> **DATA FOR THE TASK**:
┄┄┄┄┄┄┄┄┄┄
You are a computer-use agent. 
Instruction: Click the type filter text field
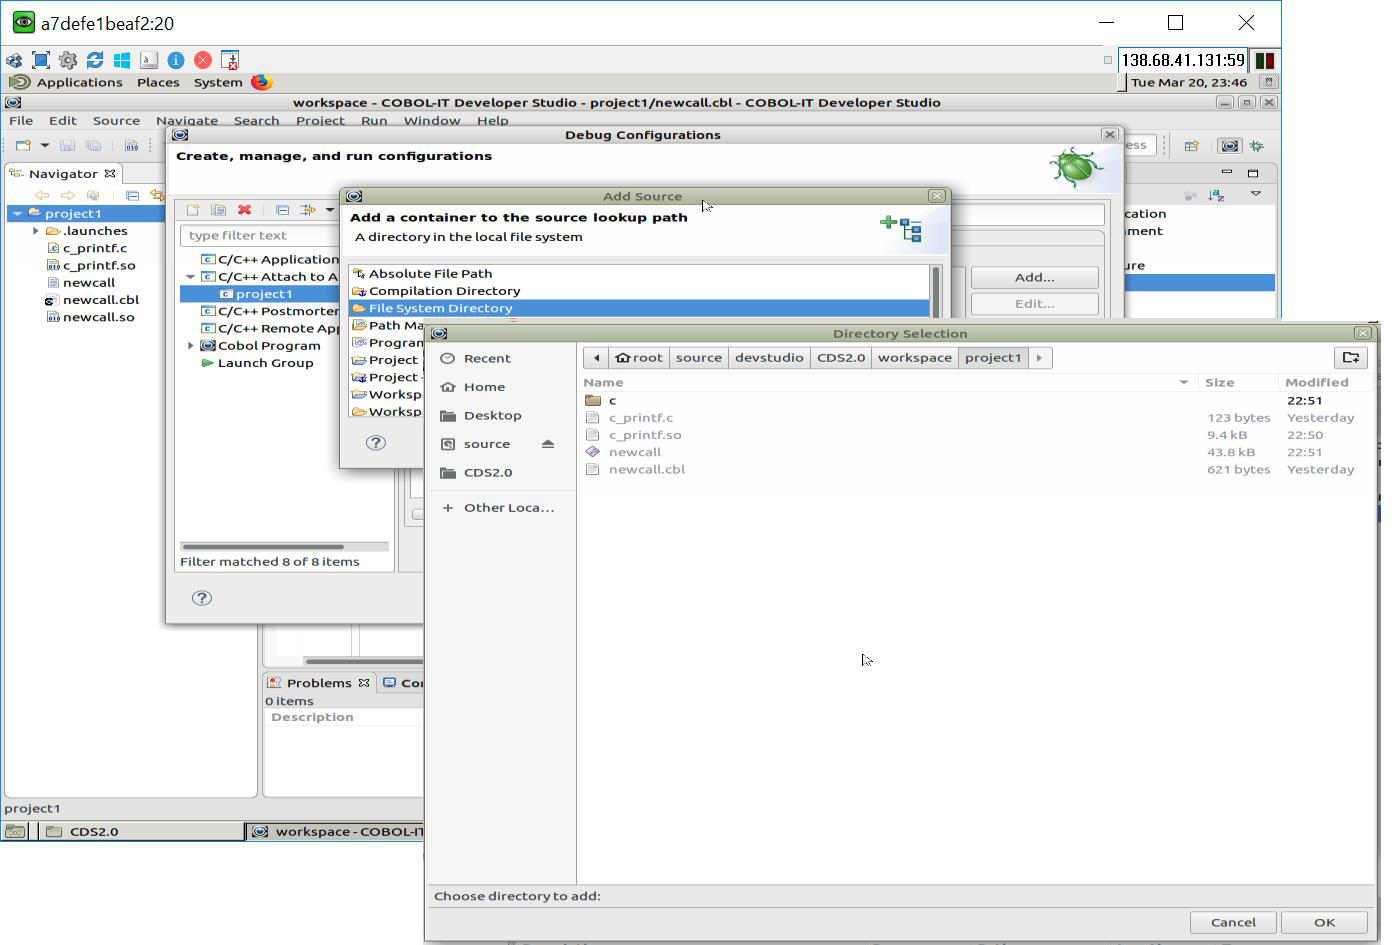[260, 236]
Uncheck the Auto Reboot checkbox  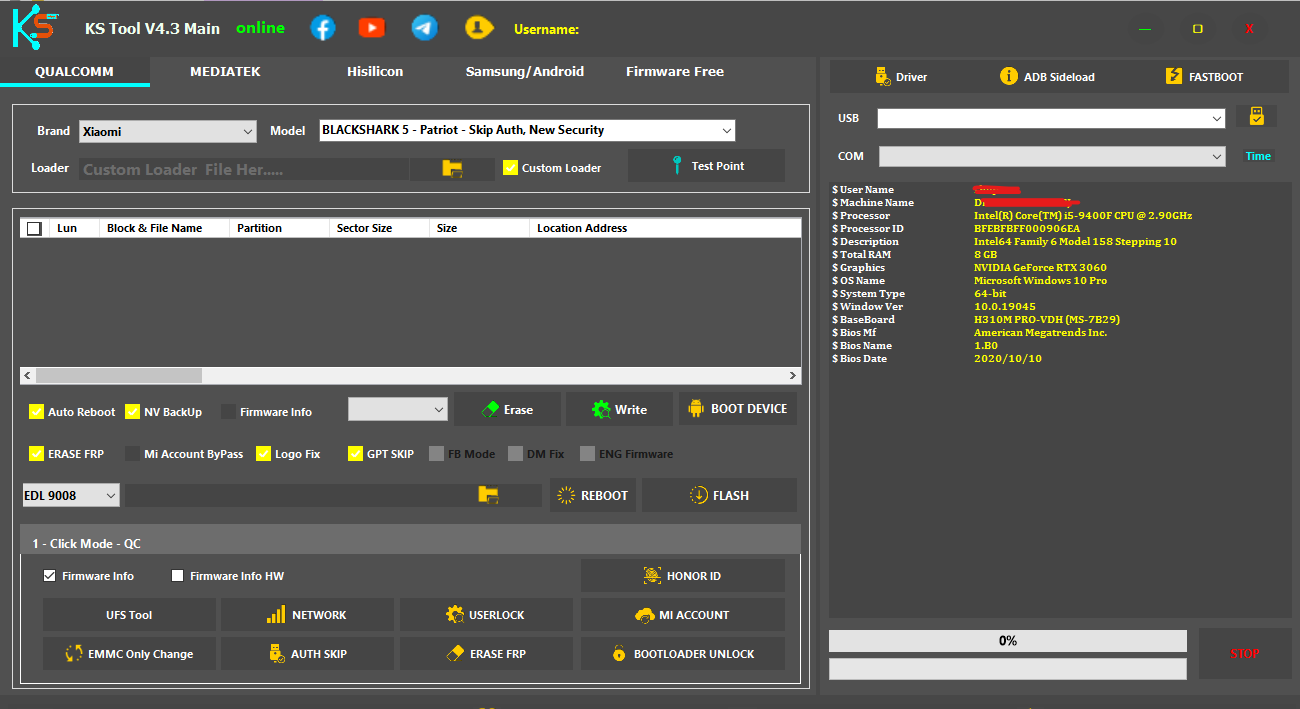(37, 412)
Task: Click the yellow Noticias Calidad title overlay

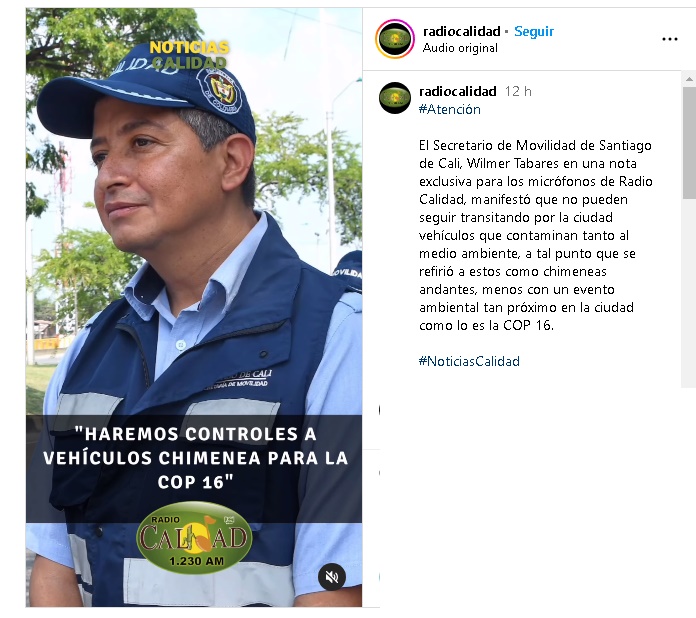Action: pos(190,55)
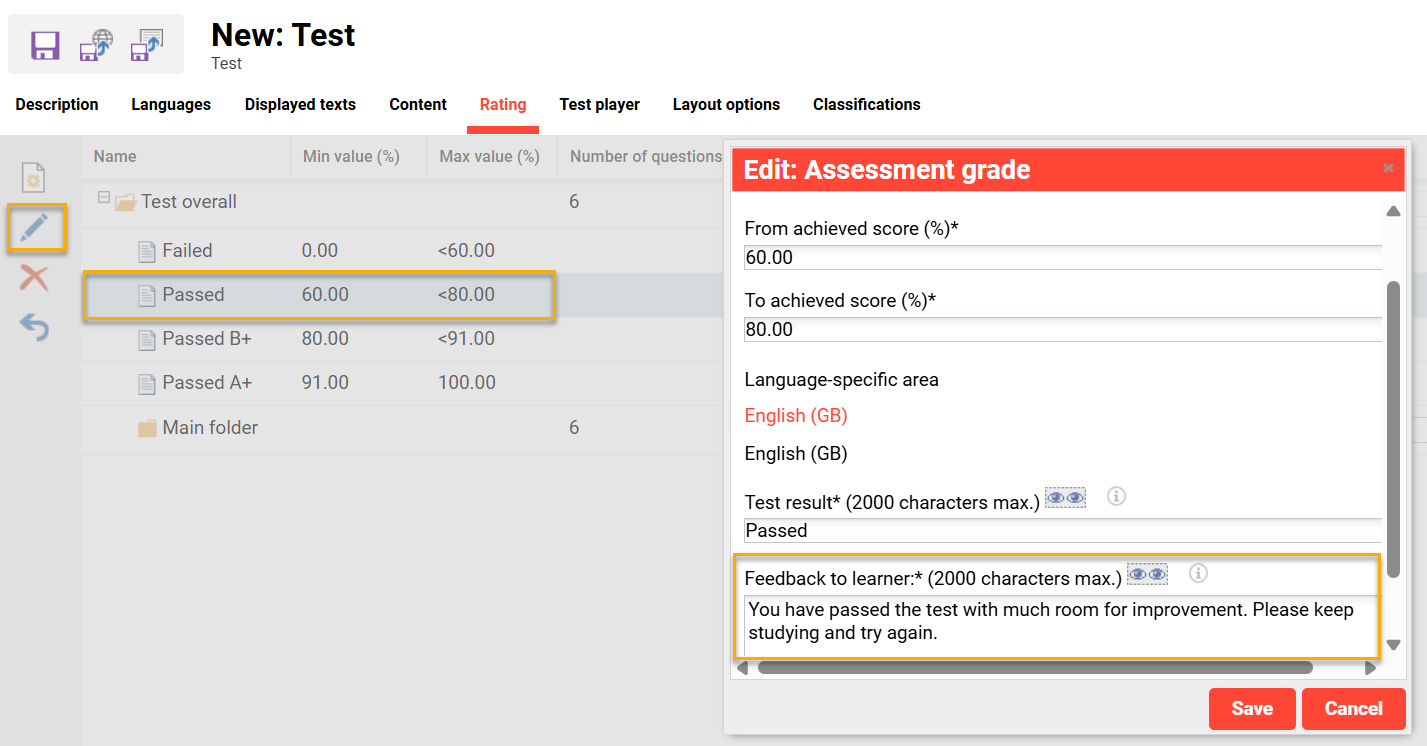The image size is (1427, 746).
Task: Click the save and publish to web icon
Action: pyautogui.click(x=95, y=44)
┄┄┄┄┄┄┄┄┄┄
> **HOW TO COMPLETE THIS TASK**: Only the lines from the one containing "Task: Click the yellow" through the last line of the data above, both included, belong in the reply, each restated exactly and without pictures.

> **ANSWER TO THE PROBLEM**:
Task: Click the yellow Noticias Calidad title overlay

Action: pos(190,55)
The image size is (1427, 746).
Task: Click the save and publish to web icon
Action: pyautogui.click(x=95, y=44)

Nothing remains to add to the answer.